▼
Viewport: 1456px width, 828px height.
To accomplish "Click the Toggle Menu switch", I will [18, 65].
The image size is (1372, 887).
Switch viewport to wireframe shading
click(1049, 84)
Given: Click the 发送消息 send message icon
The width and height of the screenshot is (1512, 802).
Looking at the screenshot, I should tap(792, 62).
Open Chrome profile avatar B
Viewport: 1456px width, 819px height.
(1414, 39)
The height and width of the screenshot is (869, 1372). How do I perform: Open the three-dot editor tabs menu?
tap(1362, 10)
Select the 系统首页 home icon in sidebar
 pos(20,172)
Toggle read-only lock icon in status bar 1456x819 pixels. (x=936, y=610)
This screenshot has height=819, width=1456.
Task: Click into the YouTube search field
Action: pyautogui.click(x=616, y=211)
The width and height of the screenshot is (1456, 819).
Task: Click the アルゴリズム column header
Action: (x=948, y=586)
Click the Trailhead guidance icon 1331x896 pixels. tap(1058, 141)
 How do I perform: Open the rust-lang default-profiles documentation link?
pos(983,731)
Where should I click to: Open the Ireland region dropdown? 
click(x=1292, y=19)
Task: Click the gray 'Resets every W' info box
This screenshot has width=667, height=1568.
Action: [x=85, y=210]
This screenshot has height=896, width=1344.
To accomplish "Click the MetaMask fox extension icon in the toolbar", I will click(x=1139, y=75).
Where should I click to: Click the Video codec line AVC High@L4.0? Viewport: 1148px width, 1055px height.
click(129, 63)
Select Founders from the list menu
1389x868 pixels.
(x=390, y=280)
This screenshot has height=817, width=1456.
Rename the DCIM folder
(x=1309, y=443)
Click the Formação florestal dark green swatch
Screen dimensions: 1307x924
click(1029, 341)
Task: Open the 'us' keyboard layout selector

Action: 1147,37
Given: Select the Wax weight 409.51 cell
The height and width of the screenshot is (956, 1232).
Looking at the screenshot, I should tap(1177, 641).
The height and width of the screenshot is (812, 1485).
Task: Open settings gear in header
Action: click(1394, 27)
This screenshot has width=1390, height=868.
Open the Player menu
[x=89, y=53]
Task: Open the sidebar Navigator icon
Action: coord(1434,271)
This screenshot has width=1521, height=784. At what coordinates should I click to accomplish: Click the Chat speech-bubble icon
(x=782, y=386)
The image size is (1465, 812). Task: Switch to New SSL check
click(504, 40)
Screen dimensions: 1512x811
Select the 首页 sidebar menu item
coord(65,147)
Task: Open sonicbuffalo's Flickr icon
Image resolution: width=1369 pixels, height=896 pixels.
▲
### Task details
Your task is to retype, exactly and only, the lines from the one with "Open the Player menu" through the final line above.

### Solution to this exercise
Open the Player menu
[x=89, y=53]
Task: Open the sidebar Navigator icon
Action: coord(1434,271)
This screenshot has width=1521, height=784. At what coordinates should I click to accomplish: Click the Chat speech-bubble icon
(x=782, y=386)
The image size is (1465, 812). Task: Switch to New SSL check
click(504, 40)
Screen dimensions: 1512x811
Select the 首页 sidebar menu item
coord(65,147)
Task: Open sonicbuffalo's Flickr icon
Image resolution: width=1369 pixels, height=896 pixels.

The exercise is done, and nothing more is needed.